[DATA SECTION]

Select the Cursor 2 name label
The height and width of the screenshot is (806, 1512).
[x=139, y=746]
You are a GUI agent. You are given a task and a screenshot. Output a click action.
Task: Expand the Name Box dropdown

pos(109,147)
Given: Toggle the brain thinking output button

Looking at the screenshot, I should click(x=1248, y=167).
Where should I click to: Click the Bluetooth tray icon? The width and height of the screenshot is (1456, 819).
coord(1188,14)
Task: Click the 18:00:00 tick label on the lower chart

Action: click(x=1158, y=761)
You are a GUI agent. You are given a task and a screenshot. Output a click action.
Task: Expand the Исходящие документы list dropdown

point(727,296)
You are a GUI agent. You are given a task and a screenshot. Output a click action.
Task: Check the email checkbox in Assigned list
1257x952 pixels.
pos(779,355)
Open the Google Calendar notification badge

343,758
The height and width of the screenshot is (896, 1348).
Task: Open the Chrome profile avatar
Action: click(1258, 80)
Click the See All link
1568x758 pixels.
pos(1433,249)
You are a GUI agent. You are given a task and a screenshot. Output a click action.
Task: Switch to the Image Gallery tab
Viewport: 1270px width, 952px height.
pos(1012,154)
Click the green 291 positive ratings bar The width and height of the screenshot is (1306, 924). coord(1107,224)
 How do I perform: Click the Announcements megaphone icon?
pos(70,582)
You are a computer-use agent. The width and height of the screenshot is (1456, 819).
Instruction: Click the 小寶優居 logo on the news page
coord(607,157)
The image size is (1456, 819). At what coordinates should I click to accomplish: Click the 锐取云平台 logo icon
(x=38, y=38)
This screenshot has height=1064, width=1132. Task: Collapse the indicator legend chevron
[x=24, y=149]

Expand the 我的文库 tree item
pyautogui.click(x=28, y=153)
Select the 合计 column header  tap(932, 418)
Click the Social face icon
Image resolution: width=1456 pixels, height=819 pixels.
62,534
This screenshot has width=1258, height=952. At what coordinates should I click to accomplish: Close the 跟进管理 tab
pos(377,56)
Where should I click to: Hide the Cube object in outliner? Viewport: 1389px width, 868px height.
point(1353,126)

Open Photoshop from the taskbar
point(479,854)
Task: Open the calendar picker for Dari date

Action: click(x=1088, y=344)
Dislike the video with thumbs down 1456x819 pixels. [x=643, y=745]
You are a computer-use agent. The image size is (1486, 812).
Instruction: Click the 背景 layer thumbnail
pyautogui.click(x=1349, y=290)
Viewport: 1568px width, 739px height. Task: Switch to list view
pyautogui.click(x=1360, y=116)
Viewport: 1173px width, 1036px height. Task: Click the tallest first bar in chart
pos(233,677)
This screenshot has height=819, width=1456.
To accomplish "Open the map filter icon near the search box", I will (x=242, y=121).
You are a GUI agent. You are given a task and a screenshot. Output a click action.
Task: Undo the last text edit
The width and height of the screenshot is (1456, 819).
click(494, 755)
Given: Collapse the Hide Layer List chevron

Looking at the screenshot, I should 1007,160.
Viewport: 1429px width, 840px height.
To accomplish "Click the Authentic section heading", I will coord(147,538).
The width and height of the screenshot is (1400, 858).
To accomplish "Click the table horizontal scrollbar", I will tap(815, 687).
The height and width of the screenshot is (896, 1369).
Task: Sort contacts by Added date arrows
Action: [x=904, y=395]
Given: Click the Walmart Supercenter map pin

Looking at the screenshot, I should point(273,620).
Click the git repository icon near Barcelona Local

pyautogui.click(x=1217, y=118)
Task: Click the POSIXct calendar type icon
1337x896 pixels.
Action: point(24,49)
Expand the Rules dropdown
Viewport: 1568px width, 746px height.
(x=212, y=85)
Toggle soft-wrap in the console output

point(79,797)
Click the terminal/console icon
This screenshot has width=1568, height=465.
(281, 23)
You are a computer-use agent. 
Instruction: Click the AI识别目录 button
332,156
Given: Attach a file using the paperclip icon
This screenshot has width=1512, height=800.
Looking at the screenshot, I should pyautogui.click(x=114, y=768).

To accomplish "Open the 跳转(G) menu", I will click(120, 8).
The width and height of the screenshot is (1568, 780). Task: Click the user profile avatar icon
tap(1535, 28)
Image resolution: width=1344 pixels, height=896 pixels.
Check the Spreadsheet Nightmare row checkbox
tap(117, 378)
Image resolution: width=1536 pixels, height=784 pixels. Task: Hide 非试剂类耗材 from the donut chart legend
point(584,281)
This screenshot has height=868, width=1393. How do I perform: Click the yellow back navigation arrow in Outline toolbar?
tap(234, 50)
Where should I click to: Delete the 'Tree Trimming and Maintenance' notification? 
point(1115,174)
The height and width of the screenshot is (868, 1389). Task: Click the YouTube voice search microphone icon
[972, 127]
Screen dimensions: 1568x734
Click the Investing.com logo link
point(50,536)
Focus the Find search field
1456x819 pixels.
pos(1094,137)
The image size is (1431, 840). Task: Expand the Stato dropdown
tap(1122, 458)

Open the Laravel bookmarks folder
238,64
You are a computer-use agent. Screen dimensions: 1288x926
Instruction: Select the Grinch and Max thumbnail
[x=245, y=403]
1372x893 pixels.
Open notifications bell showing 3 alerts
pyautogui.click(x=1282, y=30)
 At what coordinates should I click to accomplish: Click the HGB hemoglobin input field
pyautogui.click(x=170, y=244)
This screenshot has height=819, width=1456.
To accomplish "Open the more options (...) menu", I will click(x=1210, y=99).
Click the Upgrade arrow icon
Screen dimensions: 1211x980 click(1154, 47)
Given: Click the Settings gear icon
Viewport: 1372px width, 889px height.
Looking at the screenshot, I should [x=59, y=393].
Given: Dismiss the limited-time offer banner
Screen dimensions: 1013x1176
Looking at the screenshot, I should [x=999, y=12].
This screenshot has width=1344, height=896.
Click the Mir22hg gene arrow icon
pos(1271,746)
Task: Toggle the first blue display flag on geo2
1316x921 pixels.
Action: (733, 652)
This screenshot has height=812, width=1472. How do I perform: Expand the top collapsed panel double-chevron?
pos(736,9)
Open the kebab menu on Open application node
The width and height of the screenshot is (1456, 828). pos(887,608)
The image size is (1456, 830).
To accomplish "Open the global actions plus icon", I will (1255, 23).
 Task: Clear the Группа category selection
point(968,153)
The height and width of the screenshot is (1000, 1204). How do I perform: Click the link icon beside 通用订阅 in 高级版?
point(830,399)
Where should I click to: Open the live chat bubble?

[/DATA SECTION]

### TASK OBJECTIVE
Word for word, repeat every entry listed above.

### WRITTEN RESPONSE
Select the Cursor 2 name label
The height and width of the screenshot is (806, 1512).
[x=139, y=746]
You are a GUI agent. You are given a task and a screenshot. Output a click action.
Task: Expand the Name Box dropdown

pos(109,147)
Given: Toggle the brain thinking output button

Looking at the screenshot, I should click(x=1248, y=167).
Where should I click to: Click the Bluetooth tray icon? The width and height of the screenshot is (1456, 819).
coord(1188,14)
Task: Click the 18:00:00 tick label on the lower chart

Action: click(x=1158, y=761)
You are a GUI agent. You are given a task and a screenshot. Output a click action.
Task: Expand the Исходящие документы list dropdown

point(727,296)
You are a GUI agent. You are given a task and a screenshot. Output a click action.
Task: Check the email checkbox in Assigned list
1257x952 pixels.
pos(779,355)
Open the Google Calendar notification badge

343,758
The height and width of the screenshot is (896, 1348).
Task: Open the Chrome profile avatar
Action: click(1258, 80)
Click the See All link
1568x758 pixels.
pos(1433,249)
You are a GUI agent. You are given a task and a screenshot. Output a click action.
Task: Switch to the Image Gallery tab
Viewport: 1270px width, 952px height.
pos(1012,154)
Click the green 291 positive ratings bar The width and height of the screenshot is (1306, 924). coord(1107,224)
 How do I perform: Click the Announcements megaphone icon?
pos(70,582)
You are a computer-use agent. The width and height of the screenshot is (1456, 819).
Instruction: Click the 小寶優居 logo on the news page
coord(607,157)
The image size is (1456, 819). At what coordinates should I click to accomplish: Click the 锐取云平台 logo icon
(x=38, y=38)
This screenshot has height=1064, width=1132. Task: Collapse the indicator legend chevron
[x=24, y=149]

Expand the 我的文库 tree item
pyautogui.click(x=28, y=153)
Select the 合计 column header  tap(932, 418)
Click the Social face icon
Image resolution: width=1456 pixels, height=819 pixels.
62,534
This screenshot has width=1258, height=952. At what coordinates should I click to accomplish: Close the 跟进管理 tab
pos(377,56)
Where should I click to: Hide the Cube object in outliner? Viewport: 1389px width, 868px height.
point(1353,126)

Open Photoshop from the taskbar
point(479,854)
Task: Open the calendar picker for Dari date

Action: click(x=1088, y=344)
Dislike the video with thumbs down 1456x819 pixels. [x=643, y=745]
You are a computer-use agent. The image size is (1486, 812).
Instruction: Click the 背景 layer thumbnail
pyautogui.click(x=1349, y=290)
Viewport: 1568px width, 739px height. Task: Switch to list view
pyautogui.click(x=1360, y=116)
Viewport: 1173px width, 1036px height. Task: Click the tallest first bar in chart
pos(233,677)
This screenshot has height=819, width=1456.
To accomplish "Open the map filter icon near the search box", I will (x=242, y=121).
You are a GUI agent. You are given a task and a screenshot. Output a click action.
Task: Undo the last text edit
The width and height of the screenshot is (1456, 819).
click(494, 755)
Given: Collapse the Hide Layer List chevron

Looking at the screenshot, I should 1007,160.
Viewport: 1429px width, 840px height.
To accomplish "Click the Authentic section heading", I will coord(147,538).
The width and height of the screenshot is (1400, 858).
To accomplish "Click the table horizontal scrollbar", I will tap(815, 687).
The height and width of the screenshot is (896, 1369).
Task: Sort contacts by Added date arrows
Action: [x=904, y=395]
Given: Click the Walmart Supercenter map pin

Looking at the screenshot, I should point(273,620).
Click the git repository icon near Barcelona Local

pyautogui.click(x=1217, y=118)
Task: Click the POSIXct calendar type icon
1337x896 pixels.
Action: point(24,49)
Expand the Rules dropdown
Viewport: 1568px width, 746px height.
(x=212, y=85)
Toggle soft-wrap in the console output

point(79,797)
Click the terminal/console icon
This screenshot has width=1568, height=465.
(281, 23)
You are a computer-use agent. 
Instruction: Click the AI识别目录 button
332,156
Given: Attach a file using the paperclip icon
This screenshot has width=1512, height=800.
Looking at the screenshot, I should pyautogui.click(x=114, y=768).

To accomplish "Open the 跳转(G) menu", I will click(120, 8).
The width and height of the screenshot is (1568, 780). Task: Click the user profile avatar icon
tap(1535, 28)
Image resolution: width=1344 pixels, height=896 pixels.
Check the Spreadsheet Nightmare row checkbox
tap(117, 378)
Image resolution: width=1536 pixels, height=784 pixels. Task: Hide 非试剂类耗材 from the donut chart legend
point(584,281)
This screenshot has height=868, width=1393. How do I perform: Click the yellow back navigation arrow in Outline toolbar?
tap(234, 50)
Where should I click to: Delete the 'Tree Trimming and Maintenance' notification? 
point(1115,174)
The height and width of the screenshot is (868, 1389). Task: Click the YouTube voice search microphone icon
[972, 127]
Screen dimensions: 1568x734
Click the Investing.com logo link
point(50,536)
Focus the Find search field
1456x819 pixels.
pos(1094,137)
The image size is (1431, 840). Task: Expand the Stato dropdown
tap(1122, 458)

Open the Laravel bookmarks folder
238,64
You are a computer-use agent. Screen dimensions: 1288x926
Instruction: Select the Grinch and Max thumbnail
[x=245, y=403]
1372x893 pixels.
Open notifications bell showing 3 alerts
pyautogui.click(x=1282, y=30)
 At what coordinates should I click to accomplish: Click the HGB hemoglobin input field
pyautogui.click(x=170, y=244)
This screenshot has height=819, width=1456.
To accomplish "Open the more options (...) menu", I will click(x=1210, y=99).
Click the Upgrade arrow icon
Screen dimensions: 1211x980 click(1154, 47)
Given: Click the Settings gear icon
Viewport: 1372px width, 889px height.
Looking at the screenshot, I should [x=59, y=393].
Given: Dismiss the limited-time offer banner
Screen dimensions: 1013x1176
Looking at the screenshot, I should [x=999, y=12].
This screenshot has width=1344, height=896.
Click the Mir22hg gene arrow icon
pos(1271,746)
Task: Toggle the first blue display flag on geo2
1316x921 pixels.
Action: (733, 652)
This screenshot has height=812, width=1472. How do I perform: Expand the top collapsed panel double-chevron?
pos(736,9)
Open the kebab menu on Open application node
The width and height of the screenshot is (1456, 828). pos(887,608)
The image size is (1456, 830).
To accomplish "Open the global actions plus icon", I will (1255, 23).
 Task: Clear the Группа category selection
point(968,153)
The height and width of the screenshot is (1000, 1204). How do I perform: Click the link icon beside 通用订阅 in 高级版?
point(830,399)
Where should I click to: Open the live chat bubble?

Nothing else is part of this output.